- _WHAT IS BEING ASKED_
Print the material below line for line, with no changes.

— start STORED ROWS —

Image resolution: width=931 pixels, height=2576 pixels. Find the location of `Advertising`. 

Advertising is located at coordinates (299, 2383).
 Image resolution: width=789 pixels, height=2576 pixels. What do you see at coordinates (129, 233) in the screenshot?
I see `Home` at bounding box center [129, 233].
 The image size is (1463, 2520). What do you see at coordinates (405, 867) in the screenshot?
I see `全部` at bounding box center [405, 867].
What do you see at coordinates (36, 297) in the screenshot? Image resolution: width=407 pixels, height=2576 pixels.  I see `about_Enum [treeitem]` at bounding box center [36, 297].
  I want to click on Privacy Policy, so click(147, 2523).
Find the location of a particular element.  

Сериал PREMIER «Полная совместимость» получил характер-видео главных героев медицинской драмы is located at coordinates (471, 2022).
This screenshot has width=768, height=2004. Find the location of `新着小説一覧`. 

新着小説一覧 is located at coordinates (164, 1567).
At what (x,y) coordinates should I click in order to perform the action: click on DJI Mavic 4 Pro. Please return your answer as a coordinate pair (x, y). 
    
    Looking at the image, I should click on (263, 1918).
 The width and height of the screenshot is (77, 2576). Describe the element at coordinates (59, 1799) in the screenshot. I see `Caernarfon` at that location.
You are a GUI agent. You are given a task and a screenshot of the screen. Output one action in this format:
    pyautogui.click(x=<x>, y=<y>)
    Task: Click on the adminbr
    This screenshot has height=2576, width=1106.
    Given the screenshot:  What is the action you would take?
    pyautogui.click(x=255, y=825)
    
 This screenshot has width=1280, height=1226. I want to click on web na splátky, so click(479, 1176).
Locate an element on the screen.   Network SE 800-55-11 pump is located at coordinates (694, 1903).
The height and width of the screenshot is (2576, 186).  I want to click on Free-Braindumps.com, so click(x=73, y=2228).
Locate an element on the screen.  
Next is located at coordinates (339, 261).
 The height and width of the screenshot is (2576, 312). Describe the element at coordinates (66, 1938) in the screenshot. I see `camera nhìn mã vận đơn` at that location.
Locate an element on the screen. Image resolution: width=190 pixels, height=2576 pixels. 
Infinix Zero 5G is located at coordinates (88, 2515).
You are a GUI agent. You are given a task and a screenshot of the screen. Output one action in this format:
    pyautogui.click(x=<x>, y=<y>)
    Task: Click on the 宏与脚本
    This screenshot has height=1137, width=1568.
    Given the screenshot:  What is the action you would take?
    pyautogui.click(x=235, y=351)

— end STORED ROWS —

- _RESULT OF THIS EXERCISE_
Image resolution: width=931 pixels, height=2576 pixels. Find the location of `Advertising`. 

Advertising is located at coordinates (299, 2383).
 Image resolution: width=789 pixels, height=2576 pixels. What do you see at coordinates (129, 233) in the screenshot?
I see `Home` at bounding box center [129, 233].
 The image size is (1463, 2520). What do you see at coordinates (405, 867) in the screenshot?
I see `全部` at bounding box center [405, 867].
What do you see at coordinates (36, 297) in the screenshot? Image resolution: width=407 pixels, height=2576 pixels.  I see `about_Enum [treeitem]` at bounding box center [36, 297].
  I want to click on Privacy Policy, so click(147, 2523).
Find the location of a particular element.  

Сериал PREMIER «Полная совместимость» получил характер-видео главных героев медицинской драмы is located at coordinates (471, 2022).
This screenshot has width=768, height=2004. Find the location of `新着小説一覧`. 

新着小説一覧 is located at coordinates (164, 1567).
At what (x,y) coordinates should I click in order to perform the action: click on DJI Mavic 4 Pro. Please return your answer as a coordinate pair (x, y). 
    
    Looking at the image, I should click on (263, 1918).
 The width and height of the screenshot is (77, 2576). Describe the element at coordinates (59, 1799) in the screenshot. I see `Caernarfon` at that location.
You are a GUI agent. You are given a task and a screenshot of the screen. Output one action in this format:
    pyautogui.click(x=<x>, y=<y>)
    Task: Click on the adminbr
    This screenshot has height=2576, width=1106.
    Given the screenshot:  What is the action you would take?
    pyautogui.click(x=255, y=825)
    
 This screenshot has width=1280, height=1226. I want to click on web na splátky, so click(479, 1176).
Locate an element on the screen.   Network SE 800-55-11 pump is located at coordinates (694, 1903).
The height and width of the screenshot is (2576, 186).  I want to click on Free-Braindumps.com, so click(x=73, y=2228).
Locate an element on the screen.  
Next is located at coordinates (339, 261).
 The height and width of the screenshot is (2576, 312). Describe the element at coordinates (66, 1938) in the screenshot. I see `camera nhìn mã vận đơn` at that location.
Locate an element on the screen. Image resolution: width=190 pixels, height=2576 pixels. 
Infinix Zero 5G is located at coordinates (88, 2515).
You are a GUI agent. You are given a task and a screenshot of the screen. Output one action in this format:
    pyautogui.click(x=<x>, y=<y>)
    Task: Click on the 宏与脚本
    This screenshot has height=1137, width=1568.
    Given the screenshot:  What is the action you would take?
    pyautogui.click(x=235, y=351)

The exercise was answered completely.